# [EXERCISE BRIEF]
What is needed is an exact copy of every entry below, with the pictures left out.

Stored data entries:
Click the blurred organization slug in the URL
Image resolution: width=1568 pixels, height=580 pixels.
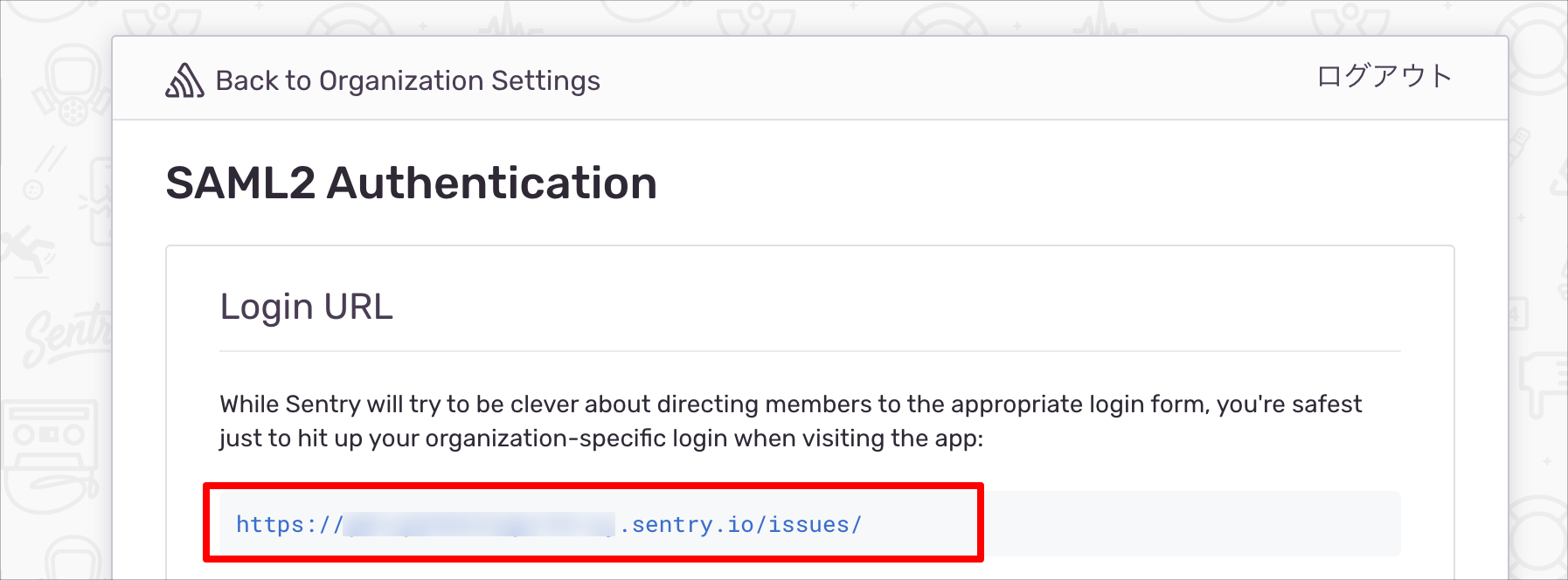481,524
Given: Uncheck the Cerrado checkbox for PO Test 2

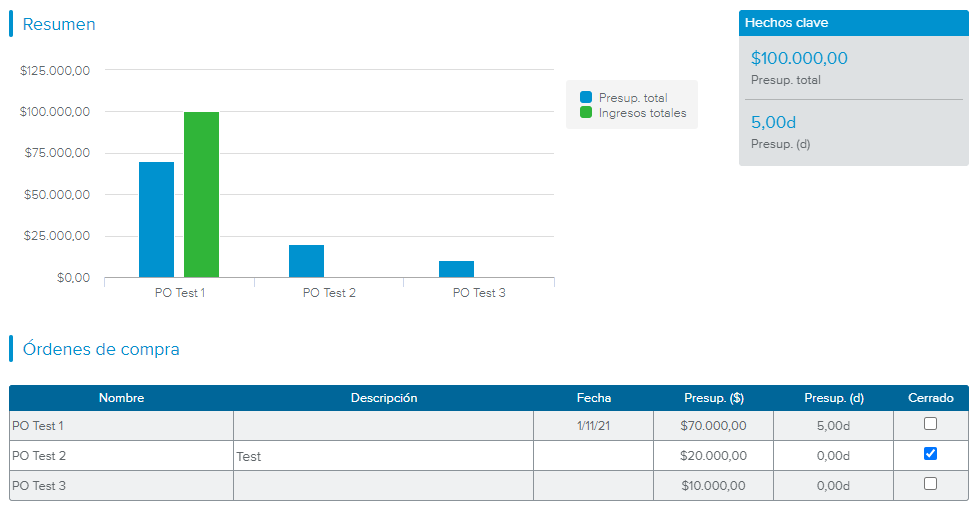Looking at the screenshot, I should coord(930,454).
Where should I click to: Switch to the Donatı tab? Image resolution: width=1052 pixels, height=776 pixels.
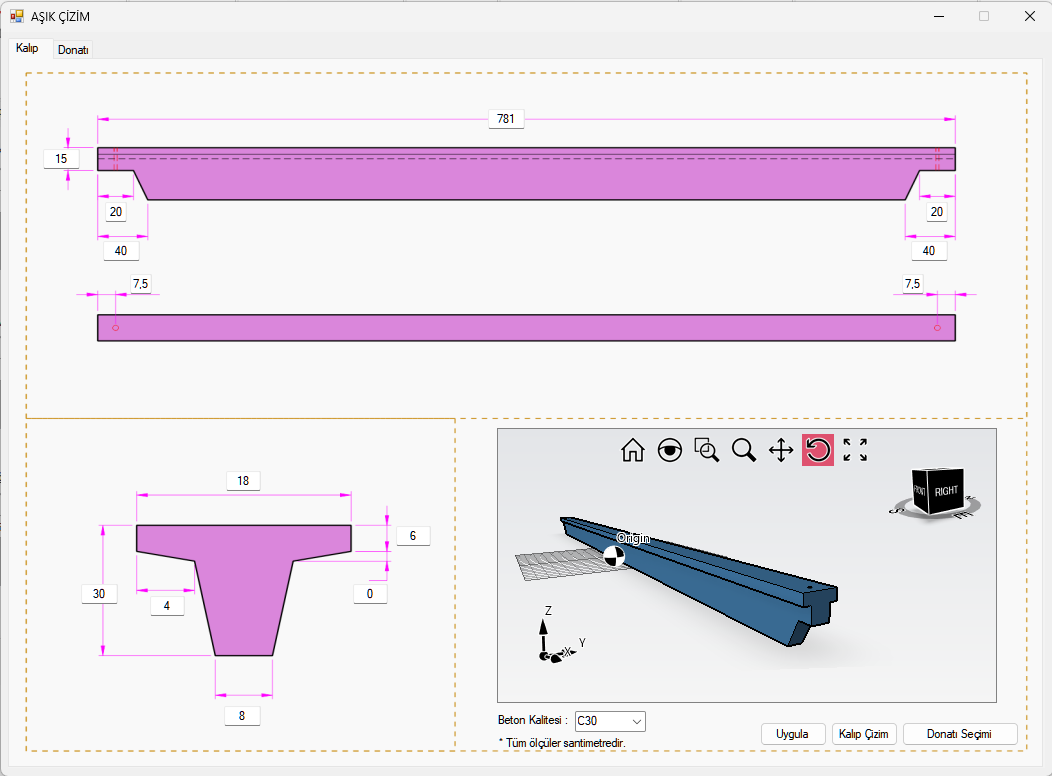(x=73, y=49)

# [RESPONSE]
Click the blurred organization slug in the URL
Image resolution: width=1568 pixels, height=580 pixels.
481,524
Given: Uncheck the Cerrado checkbox for PO Test 2

Looking at the screenshot, I should coord(930,454).
Where should I click to: Switch to the Donatı tab? Image resolution: width=1052 pixels, height=776 pixels.
(x=73, y=49)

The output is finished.